Como existem cada vez mais alunos das escolas profissionais a candidatar-se ao ensino superior, existem cursos específicos nas escolas politécnicas e as faculdades têm um número de vagas reservado. Existem também cursos profissionais com equivalência a curso superior. Além disso, as formas de candidatura têm vindo a adaptar-se aos alunos com este currículo específico. 

Testemunhos

de uma professora…

“No início da minha carreira de professora, dei aulas a alunos de cursos profissionais das áreas de Gestão e Educação de Infância, desde o primeiro ano ao 3º ano. Verifiquei que são alunos que trabalham muito bem em equipa, trabalham juntos para um todo. As turmas eram muito heterogéneas, tinham alunos vindos diretamente do 9º ano, outros vindos do secundário geral e outros vindos dos cursos de educação e formação. Contudo, todos tinham em comum o interesse em seguir a profissão do curso onde estavam inscritos e alguns queriam aprofundar conhecimentos na área para entrar na faculdade.

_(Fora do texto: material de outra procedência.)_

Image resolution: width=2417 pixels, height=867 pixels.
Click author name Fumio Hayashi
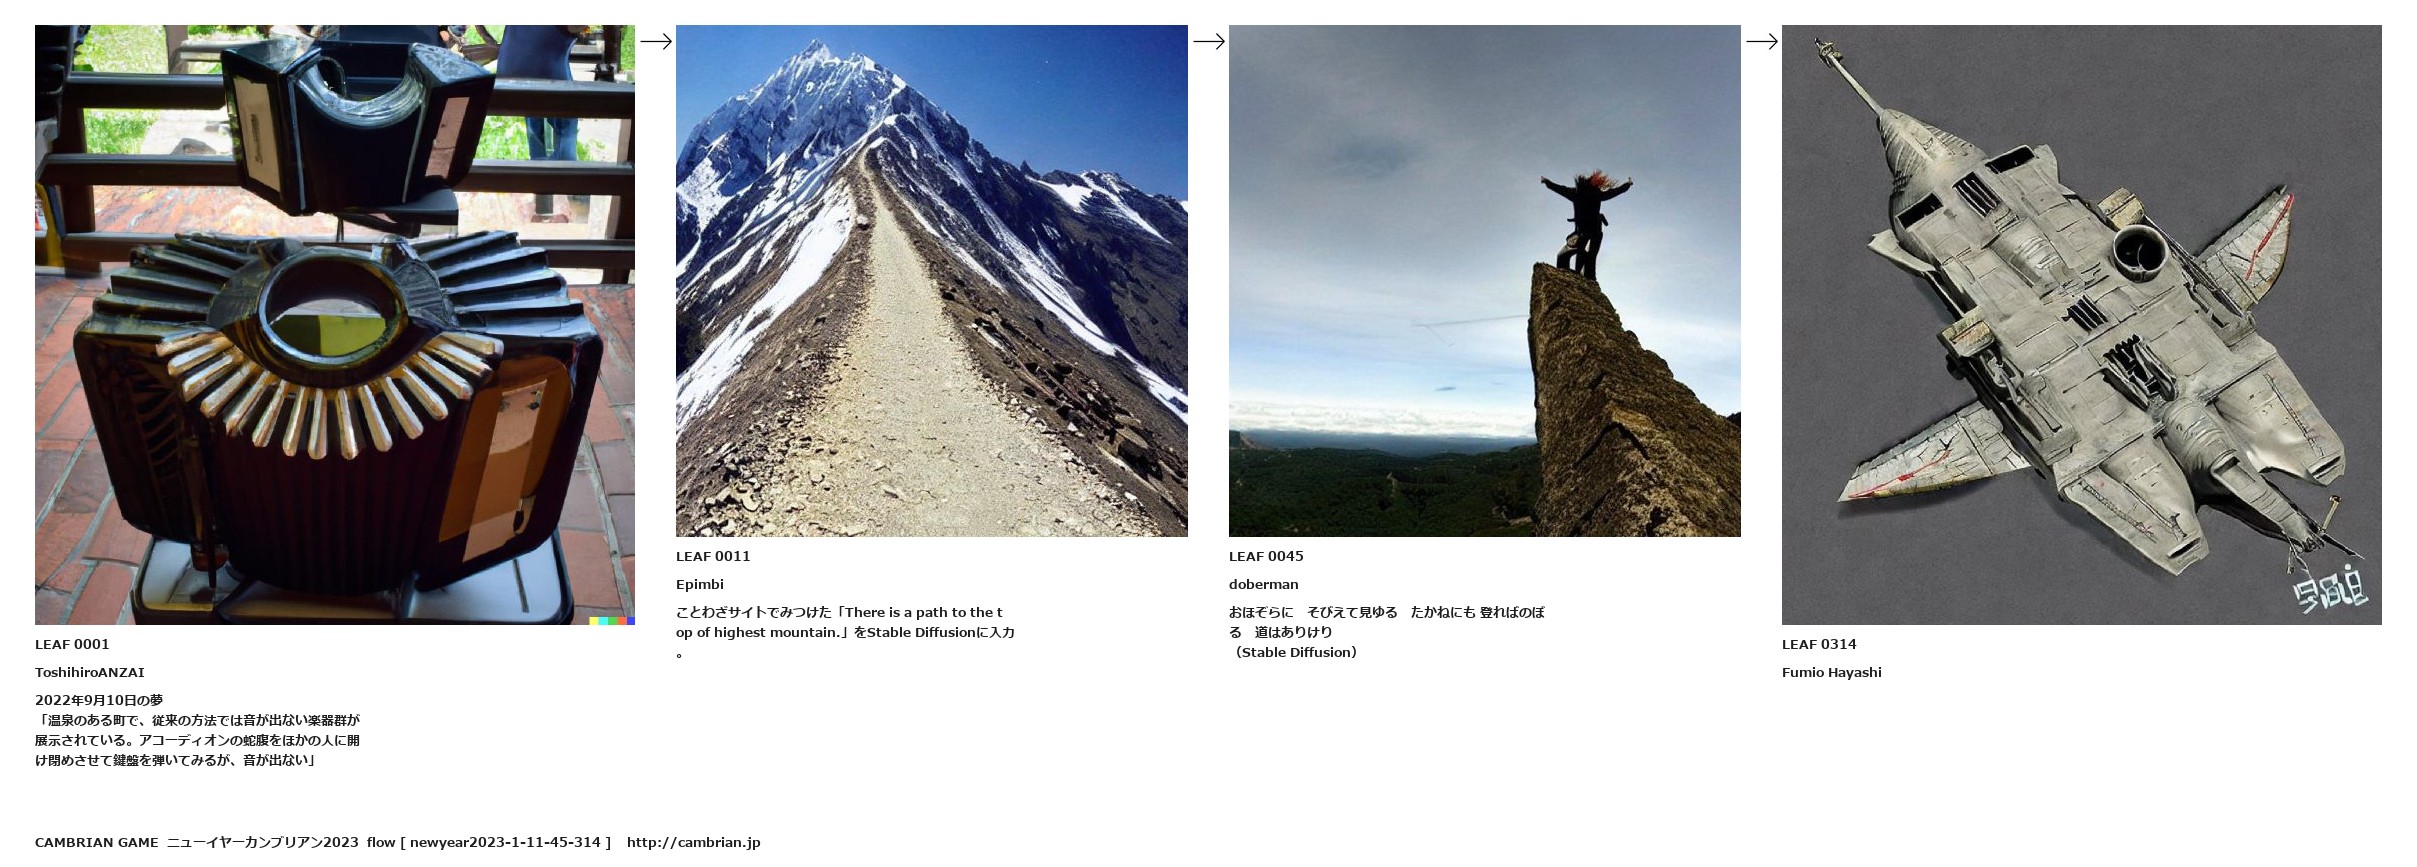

Enquanto estudante, ouvi muitas vezes dizer que os alunos iam para os cursos profissionais porque não queriam estudar ou porque queriam facilitar a entrada na faculdade pelas notas inflacionadas nestas escolas. A realidade a que assisti é bem diferente.

Sou professora de matemática, uma das disciplinas nucleares e sujeita a exame nacional. Nos cursos profissionais, o currículo da matemática é muito semelhante ao currículo de matemática B. Os conteúdos são os mesmos, a abordagem é que é diferente. Os exercícios são escolhidos de forma a ir de encontro à área curricular do curso. Deste modo, os alunos confirmam a necessidade destes conhecimentos e sentem -se capazes de resolver situações no seu futuro profissional. Claro que desta forma os alunos ficam mais interessados no que temos para lhes ensinar.

A maior dificuldade é a obrigatoriedade de todos os alunos terem mais de 9,5 valores em todos os módulos. Nenhum aluno termina o curso ou vai para estágio com módulos por fazer. E se faltarem terão que repor as horas e fazer o estudo sozinhos.

Todos os meus antigos alunos desses cursos estão hoje a trabalhar nas áreas do curso. Alguns até complementaram a formação com o ensino superior.”

de uma aluna de contabilidade…

“Gosto muito do meu curso, escolhi este curso porque quero tirar contabilidade para o meu futuro. A carga horária pode ser puxada e cansativa ao mesmo tempo, mas vale a pena fazê-lo, estamos a lutar pelo nosso futuro.

Nas aulas não damos só teoria, damos mais prática e trabalhamos imenso para termos uma boa postura, uma boa apresentação no local de trabalho e sabermos trabalhar em equipa. 

Somos todos os dias trabalhados e postos à prova para concluirmos os estágios. Durante dois anos, estamos a estagiar nas nossas férias e aplicamos todos os nossos conhecimentos e as nossas práticas ao longo do ano e o que aprendemos ao longo dos três anos. “

Concluindo, os cursos profissionais mudaram muito nos últimos anos. Hoje em dia, é extensa a lista de cursos propostos. Talvez seja bom atualizar as ideias que tem relativamente a eles. No final, o que qualquer pai quer para o seu filho é que este tenha sucesso na sua vida e a via profissional é um caminho tão digno como qualquer outro.